EXCERPTED RECORDS:
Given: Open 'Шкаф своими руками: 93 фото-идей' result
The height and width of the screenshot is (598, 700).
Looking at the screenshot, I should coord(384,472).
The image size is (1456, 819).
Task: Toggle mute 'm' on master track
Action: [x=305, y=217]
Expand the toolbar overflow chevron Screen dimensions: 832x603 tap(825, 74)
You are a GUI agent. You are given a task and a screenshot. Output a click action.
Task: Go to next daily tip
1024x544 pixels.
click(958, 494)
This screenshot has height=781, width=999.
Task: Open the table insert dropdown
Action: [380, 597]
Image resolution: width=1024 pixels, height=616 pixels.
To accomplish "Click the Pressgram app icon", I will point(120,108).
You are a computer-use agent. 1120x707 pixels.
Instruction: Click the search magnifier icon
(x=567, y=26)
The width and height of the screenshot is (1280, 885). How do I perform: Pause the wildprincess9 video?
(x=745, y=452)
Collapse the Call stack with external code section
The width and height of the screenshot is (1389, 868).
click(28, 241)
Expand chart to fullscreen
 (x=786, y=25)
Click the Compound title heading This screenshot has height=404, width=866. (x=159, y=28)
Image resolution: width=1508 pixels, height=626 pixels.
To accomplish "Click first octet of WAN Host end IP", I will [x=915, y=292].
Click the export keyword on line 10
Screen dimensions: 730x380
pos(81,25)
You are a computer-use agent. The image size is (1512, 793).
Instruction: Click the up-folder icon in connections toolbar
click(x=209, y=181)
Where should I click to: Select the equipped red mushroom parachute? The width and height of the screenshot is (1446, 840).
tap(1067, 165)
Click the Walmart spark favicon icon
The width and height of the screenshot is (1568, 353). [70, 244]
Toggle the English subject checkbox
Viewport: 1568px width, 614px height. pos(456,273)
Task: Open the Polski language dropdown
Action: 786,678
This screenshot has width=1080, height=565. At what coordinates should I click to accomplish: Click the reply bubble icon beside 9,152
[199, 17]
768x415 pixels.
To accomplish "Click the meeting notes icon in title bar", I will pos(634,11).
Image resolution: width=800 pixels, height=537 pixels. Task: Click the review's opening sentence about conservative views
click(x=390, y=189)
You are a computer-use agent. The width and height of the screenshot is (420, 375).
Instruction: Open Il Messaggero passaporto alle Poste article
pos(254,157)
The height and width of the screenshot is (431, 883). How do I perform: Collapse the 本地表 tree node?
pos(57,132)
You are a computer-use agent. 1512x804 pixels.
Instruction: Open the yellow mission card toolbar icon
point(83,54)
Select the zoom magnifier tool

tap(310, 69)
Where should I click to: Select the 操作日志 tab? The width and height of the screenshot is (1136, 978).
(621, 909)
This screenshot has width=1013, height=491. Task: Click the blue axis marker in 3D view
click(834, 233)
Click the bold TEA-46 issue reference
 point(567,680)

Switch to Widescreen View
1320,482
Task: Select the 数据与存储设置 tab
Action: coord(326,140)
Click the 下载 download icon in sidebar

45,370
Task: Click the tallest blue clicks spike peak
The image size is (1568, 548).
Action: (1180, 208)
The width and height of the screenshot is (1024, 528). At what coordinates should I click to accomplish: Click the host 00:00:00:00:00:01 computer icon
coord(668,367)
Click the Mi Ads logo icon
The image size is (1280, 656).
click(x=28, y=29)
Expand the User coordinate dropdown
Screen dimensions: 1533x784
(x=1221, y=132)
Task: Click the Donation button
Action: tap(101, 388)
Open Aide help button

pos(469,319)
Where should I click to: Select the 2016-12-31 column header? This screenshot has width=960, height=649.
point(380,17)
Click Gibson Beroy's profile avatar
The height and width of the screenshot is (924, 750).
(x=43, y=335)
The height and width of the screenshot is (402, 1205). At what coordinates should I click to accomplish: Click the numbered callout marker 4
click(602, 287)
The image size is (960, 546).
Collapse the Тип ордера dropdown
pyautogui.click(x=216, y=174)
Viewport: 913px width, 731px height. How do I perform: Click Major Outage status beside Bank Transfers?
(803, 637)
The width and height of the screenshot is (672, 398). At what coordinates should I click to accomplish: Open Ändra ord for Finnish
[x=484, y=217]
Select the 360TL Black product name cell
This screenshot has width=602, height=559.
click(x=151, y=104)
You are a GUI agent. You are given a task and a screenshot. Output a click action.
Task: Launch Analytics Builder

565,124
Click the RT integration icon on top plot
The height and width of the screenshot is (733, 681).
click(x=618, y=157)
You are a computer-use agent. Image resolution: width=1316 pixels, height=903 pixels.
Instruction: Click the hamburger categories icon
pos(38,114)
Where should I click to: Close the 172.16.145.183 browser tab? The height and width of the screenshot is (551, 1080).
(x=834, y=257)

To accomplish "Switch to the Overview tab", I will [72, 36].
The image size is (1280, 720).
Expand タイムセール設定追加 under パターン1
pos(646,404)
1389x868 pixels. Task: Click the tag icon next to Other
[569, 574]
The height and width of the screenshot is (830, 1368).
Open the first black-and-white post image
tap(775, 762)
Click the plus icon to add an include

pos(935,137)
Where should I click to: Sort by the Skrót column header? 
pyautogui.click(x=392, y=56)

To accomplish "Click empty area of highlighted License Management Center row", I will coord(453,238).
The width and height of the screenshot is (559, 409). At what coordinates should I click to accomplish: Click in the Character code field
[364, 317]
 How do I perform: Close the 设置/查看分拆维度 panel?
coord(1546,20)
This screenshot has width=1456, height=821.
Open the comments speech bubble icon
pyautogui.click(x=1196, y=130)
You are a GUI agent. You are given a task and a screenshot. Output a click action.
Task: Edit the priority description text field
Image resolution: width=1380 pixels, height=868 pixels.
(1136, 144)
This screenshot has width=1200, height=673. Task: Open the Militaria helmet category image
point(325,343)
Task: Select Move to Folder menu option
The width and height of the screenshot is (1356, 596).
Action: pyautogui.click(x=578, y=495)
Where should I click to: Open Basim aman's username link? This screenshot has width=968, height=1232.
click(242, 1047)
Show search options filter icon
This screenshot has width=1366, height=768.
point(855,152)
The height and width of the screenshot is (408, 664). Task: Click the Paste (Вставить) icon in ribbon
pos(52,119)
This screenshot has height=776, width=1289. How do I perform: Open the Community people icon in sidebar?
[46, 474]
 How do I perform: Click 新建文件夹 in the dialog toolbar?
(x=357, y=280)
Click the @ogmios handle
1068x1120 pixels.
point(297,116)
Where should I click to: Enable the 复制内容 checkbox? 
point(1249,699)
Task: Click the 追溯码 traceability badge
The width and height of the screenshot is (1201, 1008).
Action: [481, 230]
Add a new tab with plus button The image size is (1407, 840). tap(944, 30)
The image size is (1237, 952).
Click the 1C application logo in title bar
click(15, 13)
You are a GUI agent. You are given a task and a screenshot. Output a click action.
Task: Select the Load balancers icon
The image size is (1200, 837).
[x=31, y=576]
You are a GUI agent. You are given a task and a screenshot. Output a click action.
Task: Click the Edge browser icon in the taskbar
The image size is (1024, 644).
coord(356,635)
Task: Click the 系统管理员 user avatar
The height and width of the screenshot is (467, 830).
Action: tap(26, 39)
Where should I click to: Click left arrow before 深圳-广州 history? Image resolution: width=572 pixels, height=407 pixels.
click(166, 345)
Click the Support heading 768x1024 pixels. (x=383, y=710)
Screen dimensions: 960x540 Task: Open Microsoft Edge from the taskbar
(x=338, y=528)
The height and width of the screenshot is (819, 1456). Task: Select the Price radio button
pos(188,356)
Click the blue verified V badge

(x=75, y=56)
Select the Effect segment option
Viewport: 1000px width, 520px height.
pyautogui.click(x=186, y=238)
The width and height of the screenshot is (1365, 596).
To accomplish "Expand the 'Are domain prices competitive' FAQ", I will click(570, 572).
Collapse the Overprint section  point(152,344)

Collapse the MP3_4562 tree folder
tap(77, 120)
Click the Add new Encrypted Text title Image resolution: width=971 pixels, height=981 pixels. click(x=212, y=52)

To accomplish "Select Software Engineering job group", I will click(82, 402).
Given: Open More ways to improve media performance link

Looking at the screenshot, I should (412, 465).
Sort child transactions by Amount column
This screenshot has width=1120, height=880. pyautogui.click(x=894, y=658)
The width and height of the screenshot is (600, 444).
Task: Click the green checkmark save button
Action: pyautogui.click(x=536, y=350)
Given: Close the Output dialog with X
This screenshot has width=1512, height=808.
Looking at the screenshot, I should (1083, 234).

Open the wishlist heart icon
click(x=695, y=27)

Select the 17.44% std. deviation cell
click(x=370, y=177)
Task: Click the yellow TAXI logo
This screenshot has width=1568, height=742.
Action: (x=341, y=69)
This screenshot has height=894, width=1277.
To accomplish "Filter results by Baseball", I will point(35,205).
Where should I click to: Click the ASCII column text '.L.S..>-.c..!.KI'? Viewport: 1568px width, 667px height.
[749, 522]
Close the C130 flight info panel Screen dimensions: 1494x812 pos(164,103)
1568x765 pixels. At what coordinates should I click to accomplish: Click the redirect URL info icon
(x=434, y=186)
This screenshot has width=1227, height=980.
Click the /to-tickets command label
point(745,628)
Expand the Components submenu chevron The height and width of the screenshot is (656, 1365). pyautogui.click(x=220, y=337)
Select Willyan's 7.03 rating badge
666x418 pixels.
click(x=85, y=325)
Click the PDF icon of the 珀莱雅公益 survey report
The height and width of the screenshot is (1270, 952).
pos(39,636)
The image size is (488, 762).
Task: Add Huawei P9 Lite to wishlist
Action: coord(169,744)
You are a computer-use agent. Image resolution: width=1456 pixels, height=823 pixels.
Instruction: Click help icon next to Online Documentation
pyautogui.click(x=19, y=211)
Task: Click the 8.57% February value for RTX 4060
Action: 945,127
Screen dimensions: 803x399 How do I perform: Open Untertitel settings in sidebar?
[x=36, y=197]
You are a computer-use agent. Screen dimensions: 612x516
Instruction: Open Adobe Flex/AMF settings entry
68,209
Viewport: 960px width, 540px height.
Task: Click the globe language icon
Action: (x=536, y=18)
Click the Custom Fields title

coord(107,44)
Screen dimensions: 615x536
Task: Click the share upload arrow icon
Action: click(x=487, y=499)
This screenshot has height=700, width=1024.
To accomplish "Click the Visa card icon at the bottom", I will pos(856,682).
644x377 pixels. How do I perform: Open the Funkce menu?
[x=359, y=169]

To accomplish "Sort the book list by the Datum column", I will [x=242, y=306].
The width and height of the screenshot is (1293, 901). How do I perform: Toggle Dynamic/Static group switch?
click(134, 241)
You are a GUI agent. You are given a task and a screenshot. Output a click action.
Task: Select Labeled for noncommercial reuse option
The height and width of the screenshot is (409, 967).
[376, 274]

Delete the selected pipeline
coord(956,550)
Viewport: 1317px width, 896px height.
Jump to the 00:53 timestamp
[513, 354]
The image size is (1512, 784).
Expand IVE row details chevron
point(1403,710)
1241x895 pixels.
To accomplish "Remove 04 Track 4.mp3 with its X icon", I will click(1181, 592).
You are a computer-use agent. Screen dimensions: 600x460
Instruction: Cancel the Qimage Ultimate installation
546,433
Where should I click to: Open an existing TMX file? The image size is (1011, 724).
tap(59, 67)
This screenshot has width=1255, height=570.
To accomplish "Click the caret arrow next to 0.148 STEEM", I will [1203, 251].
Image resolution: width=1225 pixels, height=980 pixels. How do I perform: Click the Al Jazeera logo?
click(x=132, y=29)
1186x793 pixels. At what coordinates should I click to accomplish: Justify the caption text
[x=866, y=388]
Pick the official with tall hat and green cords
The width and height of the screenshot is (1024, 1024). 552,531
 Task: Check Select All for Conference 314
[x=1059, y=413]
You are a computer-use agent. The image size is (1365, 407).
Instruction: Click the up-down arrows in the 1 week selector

WORK INSTRUCTIONS: Across all the entries above, count each line that has the word "heading" in it, and give only the count.

EXERCISE RESPONSE: 2